Out of reach

drawing by Karl Mullen

Unschooled, but don’t be fooled: A painting and drawing, both untitled, by the eminently influenced Karl Mullen.

painting by Karl Mullen

If art is a record of the times, Karl Mullen’s impotent, armless figures will tell future generations who we were as a nation in the year 2005.

But they don’t shed much light on the subject of so-called folk art or on Mullen, the adulterated genre’s current cause celebre.

About the time you think they’re as murky as they can possibly get, the boundaries of folk art just get murkier. One dictionary definition gives us “a simple, unsophisticated form of art based upon traditional beliefs and methods.”

However, much work being exhibited and sold as folk art today is far from unsophisticated, and most of it has little to do with the traditions and beliefs of a particular people, much less their methods. The recent folk art exhibit at the Upstairs Gallery in Tryon, for instance, showed works by at least two artists holding Master’s degrees in their fields.

Mullen never studied art in school. But he is hardly folk art’s mythological loner, pocketed away from contemporary life, charmingly unbalanced and immune to influence. A popular musician, he is, in fact, currently the director of the well-known, Philadelphia-based musicians’ showcase World Cafe Live!. Like Mullen, many who are billed as folk artists, outsider artists, or untrained artists are well traveled, well educated, get TV and the Internet, and can buy whatever materials strike their fancy. Any objective approach to the work is difficult, if not impossible.

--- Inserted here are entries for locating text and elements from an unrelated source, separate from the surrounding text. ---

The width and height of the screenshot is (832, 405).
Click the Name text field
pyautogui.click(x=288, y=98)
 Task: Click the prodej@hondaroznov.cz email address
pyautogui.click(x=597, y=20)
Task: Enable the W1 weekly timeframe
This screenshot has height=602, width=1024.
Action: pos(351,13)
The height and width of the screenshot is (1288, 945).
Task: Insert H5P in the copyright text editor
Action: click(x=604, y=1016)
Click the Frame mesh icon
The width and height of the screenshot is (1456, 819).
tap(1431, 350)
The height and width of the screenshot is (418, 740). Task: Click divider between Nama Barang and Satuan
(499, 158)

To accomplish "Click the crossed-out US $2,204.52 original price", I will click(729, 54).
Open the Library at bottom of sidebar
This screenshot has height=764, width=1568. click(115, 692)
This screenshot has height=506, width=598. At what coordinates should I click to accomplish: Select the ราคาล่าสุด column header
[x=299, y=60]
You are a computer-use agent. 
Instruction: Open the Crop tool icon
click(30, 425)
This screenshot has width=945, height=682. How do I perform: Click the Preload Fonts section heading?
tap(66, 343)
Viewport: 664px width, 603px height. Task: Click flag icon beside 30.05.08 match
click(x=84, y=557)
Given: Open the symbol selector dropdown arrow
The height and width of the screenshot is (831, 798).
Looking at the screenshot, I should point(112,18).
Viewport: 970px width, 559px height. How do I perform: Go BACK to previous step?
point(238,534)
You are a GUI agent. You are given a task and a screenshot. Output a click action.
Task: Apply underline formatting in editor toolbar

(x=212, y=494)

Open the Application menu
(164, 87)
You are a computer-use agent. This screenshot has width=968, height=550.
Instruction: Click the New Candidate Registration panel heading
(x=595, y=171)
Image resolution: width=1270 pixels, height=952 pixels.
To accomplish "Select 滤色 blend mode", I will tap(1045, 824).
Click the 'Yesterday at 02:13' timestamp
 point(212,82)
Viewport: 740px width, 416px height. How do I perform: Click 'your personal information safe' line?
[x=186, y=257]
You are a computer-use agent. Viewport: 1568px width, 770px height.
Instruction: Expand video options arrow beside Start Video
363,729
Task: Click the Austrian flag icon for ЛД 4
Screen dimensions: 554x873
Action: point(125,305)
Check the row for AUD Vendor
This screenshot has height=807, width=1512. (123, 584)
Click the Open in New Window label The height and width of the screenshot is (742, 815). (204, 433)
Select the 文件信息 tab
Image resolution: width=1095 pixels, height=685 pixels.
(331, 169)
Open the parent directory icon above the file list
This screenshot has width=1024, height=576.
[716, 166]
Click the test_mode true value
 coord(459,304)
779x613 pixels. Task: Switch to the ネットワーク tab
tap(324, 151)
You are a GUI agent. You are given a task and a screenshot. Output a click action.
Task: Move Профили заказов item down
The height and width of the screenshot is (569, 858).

And Mullen’s local exhibit at American Folk & Framing does little to clarify things. The work is interesting in a number of ways: It is gestural and attractive in its color choices — and some pieces are strongly emotional. Further, Mullen’s selection of materials is unusual. While many folk artists use bits and pieces of leftover house paint, Mullen opts for powdered pigments combined with walnut oil. And while it’s difficult to determine what effect this has on the works visually, it does give them an uncommon odor.

Mullen grew up in Ireland and lived in London and in Paris before coming to the United States. He began to exhibit his artwork here in the early ’90s, and met with instant commercial success. Music as a theme runs through the paintings, none of which is titled. In one piece, the stick figure of a man is painted in red, shaded in chartreuse. He plays a violin, while a blue man strums a banjo and a woman executed in orange beats a hand-held drum. Mullen scrumbles the backgrounds in these pieces to achieve a flat plain from which his figures stand out. In one portrait, the woman has a bright-orange face and ochre hair. Her lips are outlined in white, and white dots decorate her clothing. A childlike continuous line describes her eyebrows and nose — but she looks depressed.

Mullen also shows a dark landscape with a group of tiny houses snuggled at the foot of a vague mountain range, plus a couple of other works depicting modes of transportation. But the train painting, and, to a lesser degree, the one of a racecar, make too sincere an effort to look childlike.

Conversely, the quick rendering in other pieces gives a sensation of ardor and passion. And then certain figures, the armless ones, stand helpless — although they were hardly created from the vagaries of a helpless mind. Some of them, suspended without the demarcation of a ground line, are lifted straight from art-historical references. If they could, these figures would wave thanks to Picasso and Rouault.

[Connie Bostic is an Asheville-based artist and writer. Her work is currently showing as part of Road in Sight: Contemporary Art in North Carolina at Duke University.]